I recently purchase Progressive Resources FAT file system. The code writes to a buffer and then writes out to an SD card when the buffer is full. This all works great but when writing out to the card I get a delay of around 250ms. It seems as though this is supposed to happen because of the delays in searching out a sufficient sector and what not. Oh, I run my spi bus at 5Mhz. My problem is I don't want my processor (18f6720) waiting on that transfer it has to maintain its timing loops at 2 ms and 10 ms. Now I have tried messing with the interrupts but if I run the SD card in the background and it gets interrupted during the big buffer write, it doesn't successfully store the data. I have tried disabling the rtcc interrupt (my timing loops) but that doesn't seem to work. Finally I've tried to prioritize the spi interrupt to see if that would accomplish anything but it didn't. Does any out there have any ideas.
Thanks in advance.
asmallri
Joined: 12 Aug 2004 Posts: 1634 Location: Perth, Australia
Posted: Wed Dec 07, 2005 5:02 pm
Qualifier first: I have not used the software you are talking about. I have written my own SD/MMC drivers and FAT system ported from various bits of code on the web and in the forum library.
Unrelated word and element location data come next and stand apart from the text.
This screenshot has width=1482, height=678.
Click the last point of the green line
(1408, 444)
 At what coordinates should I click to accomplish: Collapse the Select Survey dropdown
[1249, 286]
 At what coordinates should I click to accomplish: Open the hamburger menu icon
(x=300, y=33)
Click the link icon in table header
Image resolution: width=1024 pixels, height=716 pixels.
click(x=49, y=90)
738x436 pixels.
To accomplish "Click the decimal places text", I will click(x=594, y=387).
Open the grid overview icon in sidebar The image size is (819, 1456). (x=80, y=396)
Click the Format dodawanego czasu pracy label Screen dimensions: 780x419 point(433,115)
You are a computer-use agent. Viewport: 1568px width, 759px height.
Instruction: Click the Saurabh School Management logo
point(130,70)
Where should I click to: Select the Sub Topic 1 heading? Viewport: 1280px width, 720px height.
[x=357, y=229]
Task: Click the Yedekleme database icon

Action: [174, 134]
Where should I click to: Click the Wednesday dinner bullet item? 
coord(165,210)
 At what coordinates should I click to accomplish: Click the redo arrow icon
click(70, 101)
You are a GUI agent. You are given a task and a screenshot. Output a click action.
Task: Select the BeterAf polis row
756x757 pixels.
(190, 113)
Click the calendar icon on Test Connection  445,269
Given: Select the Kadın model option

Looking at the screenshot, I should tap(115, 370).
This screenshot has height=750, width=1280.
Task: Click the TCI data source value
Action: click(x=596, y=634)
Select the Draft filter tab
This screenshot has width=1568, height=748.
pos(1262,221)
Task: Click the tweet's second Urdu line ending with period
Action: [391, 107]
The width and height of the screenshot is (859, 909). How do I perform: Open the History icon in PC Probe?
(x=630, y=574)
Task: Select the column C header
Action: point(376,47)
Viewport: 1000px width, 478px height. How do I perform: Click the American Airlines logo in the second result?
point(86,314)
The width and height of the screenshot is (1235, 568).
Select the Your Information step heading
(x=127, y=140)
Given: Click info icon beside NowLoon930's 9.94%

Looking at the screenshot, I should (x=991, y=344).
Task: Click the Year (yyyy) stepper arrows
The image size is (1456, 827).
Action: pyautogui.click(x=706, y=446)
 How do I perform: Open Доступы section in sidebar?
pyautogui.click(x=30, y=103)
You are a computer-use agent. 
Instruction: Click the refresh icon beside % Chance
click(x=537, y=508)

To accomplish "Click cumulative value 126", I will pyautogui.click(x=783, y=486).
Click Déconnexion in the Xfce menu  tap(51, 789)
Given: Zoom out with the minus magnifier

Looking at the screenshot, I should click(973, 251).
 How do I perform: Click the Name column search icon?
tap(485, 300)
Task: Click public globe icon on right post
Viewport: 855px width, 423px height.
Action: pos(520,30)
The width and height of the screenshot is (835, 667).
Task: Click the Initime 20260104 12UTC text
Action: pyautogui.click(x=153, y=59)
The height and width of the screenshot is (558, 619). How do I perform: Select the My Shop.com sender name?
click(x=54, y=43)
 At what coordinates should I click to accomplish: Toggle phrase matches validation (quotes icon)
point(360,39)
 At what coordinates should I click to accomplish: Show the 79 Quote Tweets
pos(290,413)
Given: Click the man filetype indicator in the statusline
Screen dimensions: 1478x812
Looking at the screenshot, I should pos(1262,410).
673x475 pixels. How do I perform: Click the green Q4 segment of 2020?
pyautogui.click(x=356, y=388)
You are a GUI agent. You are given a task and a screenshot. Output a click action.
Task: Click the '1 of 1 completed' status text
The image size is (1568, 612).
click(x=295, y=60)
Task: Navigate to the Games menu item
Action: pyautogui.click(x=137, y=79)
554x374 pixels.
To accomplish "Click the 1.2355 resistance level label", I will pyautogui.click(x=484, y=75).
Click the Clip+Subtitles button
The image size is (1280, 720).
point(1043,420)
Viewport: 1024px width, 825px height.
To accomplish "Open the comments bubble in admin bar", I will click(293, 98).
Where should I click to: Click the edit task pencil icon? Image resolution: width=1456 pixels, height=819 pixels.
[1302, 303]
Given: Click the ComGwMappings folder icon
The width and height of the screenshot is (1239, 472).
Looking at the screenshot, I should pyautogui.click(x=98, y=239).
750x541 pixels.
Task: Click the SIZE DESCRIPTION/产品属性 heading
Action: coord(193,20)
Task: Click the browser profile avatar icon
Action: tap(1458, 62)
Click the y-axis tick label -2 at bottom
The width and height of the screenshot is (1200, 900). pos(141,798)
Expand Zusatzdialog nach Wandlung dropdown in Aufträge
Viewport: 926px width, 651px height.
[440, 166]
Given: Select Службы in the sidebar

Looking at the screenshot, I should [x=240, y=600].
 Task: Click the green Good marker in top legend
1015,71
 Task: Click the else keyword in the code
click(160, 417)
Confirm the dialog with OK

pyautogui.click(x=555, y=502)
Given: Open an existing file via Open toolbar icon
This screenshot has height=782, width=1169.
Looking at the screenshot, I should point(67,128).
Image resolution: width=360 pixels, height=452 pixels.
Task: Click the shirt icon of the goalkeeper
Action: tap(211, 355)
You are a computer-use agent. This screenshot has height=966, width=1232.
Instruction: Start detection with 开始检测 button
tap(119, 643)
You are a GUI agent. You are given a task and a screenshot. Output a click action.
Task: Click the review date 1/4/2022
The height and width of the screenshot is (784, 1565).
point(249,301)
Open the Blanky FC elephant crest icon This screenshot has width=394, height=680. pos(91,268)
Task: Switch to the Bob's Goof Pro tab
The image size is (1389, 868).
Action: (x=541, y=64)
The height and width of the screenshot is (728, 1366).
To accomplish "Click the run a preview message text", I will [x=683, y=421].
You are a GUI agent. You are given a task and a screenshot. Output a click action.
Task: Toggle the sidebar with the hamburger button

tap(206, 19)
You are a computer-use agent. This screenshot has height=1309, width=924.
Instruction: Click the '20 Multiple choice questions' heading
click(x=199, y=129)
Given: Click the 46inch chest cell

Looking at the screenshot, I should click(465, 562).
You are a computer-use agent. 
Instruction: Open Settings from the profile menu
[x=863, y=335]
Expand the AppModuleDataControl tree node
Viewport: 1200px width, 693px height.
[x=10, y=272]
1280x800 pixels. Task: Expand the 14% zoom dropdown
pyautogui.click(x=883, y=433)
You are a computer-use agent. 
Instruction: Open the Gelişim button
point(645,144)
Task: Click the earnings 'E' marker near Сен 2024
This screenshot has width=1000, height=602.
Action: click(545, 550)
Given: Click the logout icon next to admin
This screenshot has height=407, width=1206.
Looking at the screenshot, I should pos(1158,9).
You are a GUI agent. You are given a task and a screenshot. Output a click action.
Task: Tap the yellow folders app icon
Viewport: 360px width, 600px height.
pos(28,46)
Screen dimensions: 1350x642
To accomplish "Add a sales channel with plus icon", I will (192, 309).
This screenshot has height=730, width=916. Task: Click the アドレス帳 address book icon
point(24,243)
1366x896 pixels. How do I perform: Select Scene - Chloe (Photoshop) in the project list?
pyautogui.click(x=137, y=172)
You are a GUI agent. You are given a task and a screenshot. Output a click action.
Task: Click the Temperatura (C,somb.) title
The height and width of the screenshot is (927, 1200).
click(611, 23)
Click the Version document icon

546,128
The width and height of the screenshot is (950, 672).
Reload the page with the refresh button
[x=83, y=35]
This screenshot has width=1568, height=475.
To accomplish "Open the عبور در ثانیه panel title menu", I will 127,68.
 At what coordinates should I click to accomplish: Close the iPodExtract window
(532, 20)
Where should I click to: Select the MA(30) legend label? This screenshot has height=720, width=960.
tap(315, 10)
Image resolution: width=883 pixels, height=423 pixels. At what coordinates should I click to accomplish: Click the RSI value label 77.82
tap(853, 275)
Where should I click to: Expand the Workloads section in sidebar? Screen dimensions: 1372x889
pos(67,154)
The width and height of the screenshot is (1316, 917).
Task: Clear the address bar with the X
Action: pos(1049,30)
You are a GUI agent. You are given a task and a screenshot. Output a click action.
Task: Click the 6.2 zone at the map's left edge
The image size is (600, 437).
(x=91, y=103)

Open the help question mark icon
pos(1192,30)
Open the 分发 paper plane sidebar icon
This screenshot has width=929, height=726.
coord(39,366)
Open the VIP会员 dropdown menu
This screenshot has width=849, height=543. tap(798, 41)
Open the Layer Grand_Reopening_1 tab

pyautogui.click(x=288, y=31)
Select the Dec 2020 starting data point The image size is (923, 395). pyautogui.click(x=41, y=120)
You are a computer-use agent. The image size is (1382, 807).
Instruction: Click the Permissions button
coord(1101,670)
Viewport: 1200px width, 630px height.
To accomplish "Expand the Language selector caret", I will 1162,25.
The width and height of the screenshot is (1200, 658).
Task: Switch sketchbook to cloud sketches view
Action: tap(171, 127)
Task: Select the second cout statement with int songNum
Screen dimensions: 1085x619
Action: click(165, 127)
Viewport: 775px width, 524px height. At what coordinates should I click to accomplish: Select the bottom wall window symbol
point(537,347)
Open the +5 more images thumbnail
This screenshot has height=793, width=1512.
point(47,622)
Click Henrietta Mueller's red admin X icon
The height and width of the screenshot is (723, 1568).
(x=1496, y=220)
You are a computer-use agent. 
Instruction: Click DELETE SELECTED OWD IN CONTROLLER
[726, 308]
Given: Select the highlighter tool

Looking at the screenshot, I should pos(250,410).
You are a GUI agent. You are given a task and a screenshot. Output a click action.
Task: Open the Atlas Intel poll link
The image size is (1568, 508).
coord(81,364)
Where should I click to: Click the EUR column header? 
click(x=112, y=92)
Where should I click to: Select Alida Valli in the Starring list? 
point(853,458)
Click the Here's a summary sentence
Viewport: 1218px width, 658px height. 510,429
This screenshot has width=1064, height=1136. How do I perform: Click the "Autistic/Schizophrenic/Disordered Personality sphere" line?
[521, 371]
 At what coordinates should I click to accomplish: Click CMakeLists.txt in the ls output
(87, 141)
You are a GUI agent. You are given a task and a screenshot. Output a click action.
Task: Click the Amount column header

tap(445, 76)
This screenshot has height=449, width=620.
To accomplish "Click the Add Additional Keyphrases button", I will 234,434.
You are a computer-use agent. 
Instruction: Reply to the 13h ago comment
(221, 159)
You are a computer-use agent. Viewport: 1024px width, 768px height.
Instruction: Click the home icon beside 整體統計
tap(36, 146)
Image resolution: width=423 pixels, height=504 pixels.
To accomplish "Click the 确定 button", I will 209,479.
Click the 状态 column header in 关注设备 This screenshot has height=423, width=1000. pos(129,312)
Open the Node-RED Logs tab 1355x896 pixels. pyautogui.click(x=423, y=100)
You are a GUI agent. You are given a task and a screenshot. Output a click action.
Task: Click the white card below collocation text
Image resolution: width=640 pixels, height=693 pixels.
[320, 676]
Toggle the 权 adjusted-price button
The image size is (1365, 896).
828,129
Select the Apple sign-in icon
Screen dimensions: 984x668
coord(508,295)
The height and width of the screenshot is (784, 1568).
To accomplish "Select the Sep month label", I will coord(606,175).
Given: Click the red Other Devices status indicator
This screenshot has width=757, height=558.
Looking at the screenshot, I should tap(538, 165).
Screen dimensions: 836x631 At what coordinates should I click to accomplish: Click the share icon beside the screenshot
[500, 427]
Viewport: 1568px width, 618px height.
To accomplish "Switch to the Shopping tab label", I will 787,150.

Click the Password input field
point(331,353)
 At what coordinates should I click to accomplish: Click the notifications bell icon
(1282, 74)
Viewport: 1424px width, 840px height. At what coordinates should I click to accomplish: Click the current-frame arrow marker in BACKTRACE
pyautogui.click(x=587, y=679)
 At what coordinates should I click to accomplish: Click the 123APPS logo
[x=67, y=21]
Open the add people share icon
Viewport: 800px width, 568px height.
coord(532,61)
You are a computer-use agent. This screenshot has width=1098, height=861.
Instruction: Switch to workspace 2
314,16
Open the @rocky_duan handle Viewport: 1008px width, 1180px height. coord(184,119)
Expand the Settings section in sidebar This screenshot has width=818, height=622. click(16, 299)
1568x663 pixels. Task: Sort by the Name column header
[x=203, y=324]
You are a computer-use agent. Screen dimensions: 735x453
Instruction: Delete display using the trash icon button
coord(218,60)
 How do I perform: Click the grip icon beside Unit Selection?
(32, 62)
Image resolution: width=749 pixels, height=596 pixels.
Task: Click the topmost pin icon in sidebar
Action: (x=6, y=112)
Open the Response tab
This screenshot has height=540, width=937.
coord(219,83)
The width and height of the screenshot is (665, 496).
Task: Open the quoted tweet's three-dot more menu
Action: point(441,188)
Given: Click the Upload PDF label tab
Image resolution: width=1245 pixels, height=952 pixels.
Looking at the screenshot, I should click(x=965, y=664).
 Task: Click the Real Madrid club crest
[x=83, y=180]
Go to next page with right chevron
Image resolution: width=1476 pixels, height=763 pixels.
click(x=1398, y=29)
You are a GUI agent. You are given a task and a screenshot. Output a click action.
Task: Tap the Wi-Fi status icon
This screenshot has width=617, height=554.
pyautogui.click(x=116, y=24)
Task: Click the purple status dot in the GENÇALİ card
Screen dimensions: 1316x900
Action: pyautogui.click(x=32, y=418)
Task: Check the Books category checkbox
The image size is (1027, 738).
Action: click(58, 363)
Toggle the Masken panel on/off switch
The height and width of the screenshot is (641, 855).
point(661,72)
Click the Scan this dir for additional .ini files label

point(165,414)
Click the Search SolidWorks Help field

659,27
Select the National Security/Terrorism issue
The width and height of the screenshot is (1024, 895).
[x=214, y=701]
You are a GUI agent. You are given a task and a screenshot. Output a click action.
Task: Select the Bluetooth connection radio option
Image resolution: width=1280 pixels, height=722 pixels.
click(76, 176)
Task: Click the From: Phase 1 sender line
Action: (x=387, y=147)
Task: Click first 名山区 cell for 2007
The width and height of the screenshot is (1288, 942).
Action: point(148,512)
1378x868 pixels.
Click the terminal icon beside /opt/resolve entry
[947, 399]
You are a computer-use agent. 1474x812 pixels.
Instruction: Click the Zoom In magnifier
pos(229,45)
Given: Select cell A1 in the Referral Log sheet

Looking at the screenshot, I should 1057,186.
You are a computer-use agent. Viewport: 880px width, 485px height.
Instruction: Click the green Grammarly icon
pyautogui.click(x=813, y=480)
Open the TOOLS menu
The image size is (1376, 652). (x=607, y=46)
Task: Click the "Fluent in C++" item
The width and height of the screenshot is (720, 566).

The times you are talking about are WAY too long. The only real "long" time required when talking to these cards is the initial power on time where the card can take 500ms (actually takes much less) to transition to the ready state. According to the data sheet a read/write access should "typically" be 1ms and 2ms worst case. My testing shows it to be significantly less than 1ms. If your circuit powers down the SD/MMC card (physically removes power) then you would end up going through this power up sequence each time you accessed the card.
SD/MMC cards go to "sleep" after 5ms of inactivity and it can "take some" to wake up. I have no idea what "some time" is meant to be (I assume it is the 1 to 2ms mentioned previously). All the cards I have tested (about 10 different manufactures) have all responded immediately.
Creating a file can take a 10s of milliseconds (but much less than 250ms) as the PIC has very limited memory so the fat and directory has to be read for each operation and updated after each operation. The PIC does not have sufficient memory to "cache" this as would typically happen on a PC operating system. I am working on a design that requires new data to be logged at a sample rate of 50Hz writing 12 bytes per sample. In order to achieve this I am adding a FRAM to enable me to cache the FAT and the entire current cluster of the target file plus act as a ring buffer to cache incoming data while accessing the SD/MMC card. _________________ Regards, Andrew
I have looked at the power being supplied to the card and even hooked up an external power supply. Still hasn't fixed the problem. It is Progressive's fputc_() function that takes so long. I will do some more digging but I am in the middle of another project now. Has anyone else had a similar problem?